Without knowing what, baz, Foo and Bar are (baz can be a type or a method, Foo and Bar can be types or variables), there is no way of disambiguating whether the < represents a type argument list or a less-than operator.

// two different outcomes, difference shown with parentheses
baz((Foo<Bar,Bar>(0)))      // generics
baz((Foo < Bar), (Bar > 0)) // less-than

Any sane programming language should not rely on what baz, Foo and Bar are when parsing an expression like this. Yet, Swift manages to disambiguate the below expression no matter where I place whitespaces:

println(Dictionary<String, String>(0))
println(Dictionary < String, String > (0))

How does the compiler manage this? And, more importantly, is there any place in the Swift Language Spec. where the rules for this are described. Looking through the Language Reference part of the Swift book, I only found this section:

In certain constructs, operators with a leading < or > may be split into two or more tokens. The remainder is treated the same way and may be split again. As a result, there is no need to use whitespace to disambiguate between the closing > characters in constructs like Dictionary<String, Array<Int>>. In this example, the closing > characters are not treated as a single token that may then be misinterpreted as a bit shift >> operator.

What does certain constructs refer to in this context? The actual grammar only contains one production rule that mentions type arguments:

explicit-member-expression → postfix-expression­ . ­identifier­generic-argument-clause­opt

Any explanation or resource would be greatly appreciated.

Clashsoft
  • 11,553
  • 5
  • 40
  • 79
  • 2
    Note that the Swift compiler is Open Source. Here is a starting point with an overview of the architecture and links to the source code: https://swift.org/compiler-stdlib/#compiler-architecture. – Martin R Apr 03 '16 at 17:20

1 Answers1

5

Thanks to @Martin R, I found the relevant part of the compiler source code, which contains a comment that explains how it resolves the ambiguity.

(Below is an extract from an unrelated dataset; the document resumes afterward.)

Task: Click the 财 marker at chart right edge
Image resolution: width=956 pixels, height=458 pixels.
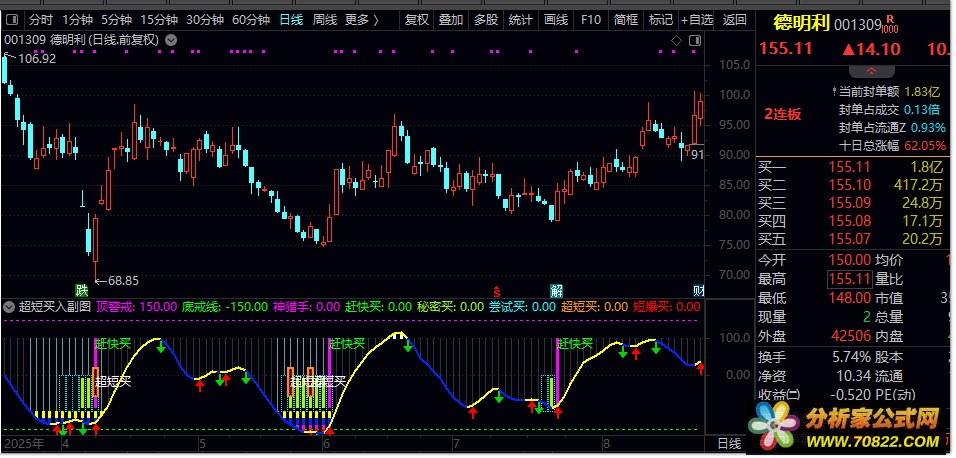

swift/ParseExpr.cpp, line 1533:

///   The generic-args case is ambiguous with an expression involving '<'
///   and '>' operators. The operator expression is favored unless a generic
///   argument list can be successfully parsed, and the closing bracket is
///   followed by one of these tokens:
///     lparen_following rparen lsquare_following rsquare lbrace rbrace
///     period_following comma semicolon

Basically, the compiler attempts to parse a list of types and then checks the token after the closing angle bracket. If that token is

  • a closing parenthesis, bracket or brace,
  • an opening parenthesis, bracket or period without whitespace between itself and the closing angle bracket (>(, >[, but not > (, > [),
  • an opening brace or
  • a comma or semicolon

It parses the expression as a generic call, otherwise it parses it as one or more relational expressions.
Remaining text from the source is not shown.